(Dataset entries)
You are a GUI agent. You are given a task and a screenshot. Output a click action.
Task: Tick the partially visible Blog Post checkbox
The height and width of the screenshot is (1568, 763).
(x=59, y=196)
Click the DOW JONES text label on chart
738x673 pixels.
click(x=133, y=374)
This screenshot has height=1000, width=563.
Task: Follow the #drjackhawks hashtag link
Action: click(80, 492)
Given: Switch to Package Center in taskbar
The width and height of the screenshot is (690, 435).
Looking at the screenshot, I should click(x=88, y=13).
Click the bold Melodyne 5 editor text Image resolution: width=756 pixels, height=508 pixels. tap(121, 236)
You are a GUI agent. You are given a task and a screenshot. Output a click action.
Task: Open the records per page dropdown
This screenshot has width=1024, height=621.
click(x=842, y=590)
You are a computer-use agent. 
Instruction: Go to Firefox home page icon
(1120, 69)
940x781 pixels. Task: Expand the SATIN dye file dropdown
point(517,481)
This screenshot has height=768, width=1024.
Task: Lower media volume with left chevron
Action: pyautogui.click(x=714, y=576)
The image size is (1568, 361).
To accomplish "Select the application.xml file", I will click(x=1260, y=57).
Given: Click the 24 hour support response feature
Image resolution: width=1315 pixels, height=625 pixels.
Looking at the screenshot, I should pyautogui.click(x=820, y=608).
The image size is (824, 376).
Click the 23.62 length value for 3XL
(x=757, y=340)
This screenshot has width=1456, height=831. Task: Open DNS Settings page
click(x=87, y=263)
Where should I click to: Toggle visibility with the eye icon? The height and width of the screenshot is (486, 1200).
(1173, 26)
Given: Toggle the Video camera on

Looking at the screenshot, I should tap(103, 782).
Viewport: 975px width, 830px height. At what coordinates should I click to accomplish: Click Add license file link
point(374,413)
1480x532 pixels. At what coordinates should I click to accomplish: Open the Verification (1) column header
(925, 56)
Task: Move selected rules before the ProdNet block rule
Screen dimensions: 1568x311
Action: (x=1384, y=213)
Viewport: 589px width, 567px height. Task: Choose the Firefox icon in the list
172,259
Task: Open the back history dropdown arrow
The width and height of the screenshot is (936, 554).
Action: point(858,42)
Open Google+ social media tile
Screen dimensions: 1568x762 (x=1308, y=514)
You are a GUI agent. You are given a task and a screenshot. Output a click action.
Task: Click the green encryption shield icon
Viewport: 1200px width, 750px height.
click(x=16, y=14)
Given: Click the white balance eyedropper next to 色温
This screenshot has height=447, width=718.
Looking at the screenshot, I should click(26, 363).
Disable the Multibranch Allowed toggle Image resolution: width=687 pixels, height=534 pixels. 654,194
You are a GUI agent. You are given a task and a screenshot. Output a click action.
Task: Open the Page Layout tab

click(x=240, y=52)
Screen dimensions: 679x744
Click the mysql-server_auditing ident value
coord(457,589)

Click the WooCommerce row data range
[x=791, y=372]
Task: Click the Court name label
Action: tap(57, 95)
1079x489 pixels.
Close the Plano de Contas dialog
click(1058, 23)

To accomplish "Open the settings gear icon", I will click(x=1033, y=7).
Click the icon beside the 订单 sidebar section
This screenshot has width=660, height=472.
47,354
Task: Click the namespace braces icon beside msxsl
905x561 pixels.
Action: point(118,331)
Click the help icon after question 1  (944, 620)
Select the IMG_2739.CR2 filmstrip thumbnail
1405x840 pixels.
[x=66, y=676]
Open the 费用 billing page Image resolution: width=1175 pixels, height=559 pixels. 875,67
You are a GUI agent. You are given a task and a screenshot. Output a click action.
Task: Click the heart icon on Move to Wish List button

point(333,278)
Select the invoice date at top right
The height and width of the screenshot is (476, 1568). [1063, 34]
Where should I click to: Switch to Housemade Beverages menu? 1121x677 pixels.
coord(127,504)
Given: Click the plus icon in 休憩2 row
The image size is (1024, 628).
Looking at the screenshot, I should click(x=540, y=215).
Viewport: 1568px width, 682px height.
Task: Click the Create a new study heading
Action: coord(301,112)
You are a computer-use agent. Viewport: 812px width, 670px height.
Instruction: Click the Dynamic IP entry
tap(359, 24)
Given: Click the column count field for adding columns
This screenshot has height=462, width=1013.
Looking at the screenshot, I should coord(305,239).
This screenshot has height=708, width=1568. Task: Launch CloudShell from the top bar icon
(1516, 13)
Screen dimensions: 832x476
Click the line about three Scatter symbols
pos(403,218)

## What to produce
Look above for the line containing "Open Google+ social media tile". Output from there through the line containing "Given: Click the plus icon in 休憩2 row", exactly and inclusively.

## Problem solution
Open Google+ social media tile
Screen dimensions: 1568x762 (x=1308, y=514)
You are a GUI agent. You are given a task and a screenshot. Output a click action.
Task: Click the green encryption shield icon
Viewport: 1200px width, 750px height.
click(x=16, y=14)
Given: Click the white balance eyedropper next to 色温
This screenshot has height=447, width=718.
Looking at the screenshot, I should click(26, 363).
Disable the Multibranch Allowed toggle Image resolution: width=687 pixels, height=534 pixels. 654,194
You are a GUI agent. You are given a task and a screenshot. Output a click action.
Task: Open the Page Layout tab

click(x=240, y=52)
Screen dimensions: 679x744
Click the mysql-server_auditing ident value
coord(457,589)

Click the WooCommerce row data range
[x=791, y=372]
Task: Click the Court name label
Action: tap(57, 95)
1079x489 pixels.
Close the Plano de Contas dialog
click(1058, 23)

To accomplish "Open the settings gear icon", I will click(x=1033, y=7).
Click the icon beside the 订单 sidebar section
This screenshot has width=660, height=472.
47,354
Task: Click the namespace braces icon beside msxsl
905x561 pixels.
Action: point(118,331)
Click the help icon after question 1  (944, 620)
Select the IMG_2739.CR2 filmstrip thumbnail
1405x840 pixels.
[x=66, y=676]
Open the 费用 billing page Image resolution: width=1175 pixels, height=559 pixels. 875,67
You are a GUI agent. You are given a task and a screenshot. Output a click action.
Task: Click the heart icon on Move to Wish List button

point(333,278)
Select the invoice date at top right
The height and width of the screenshot is (476, 1568). [1063, 34]
Where should I click to: Switch to Housemade Beverages menu? 1121x677 pixels.
coord(127,504)
Given: Click the plus icon in 休憩2 row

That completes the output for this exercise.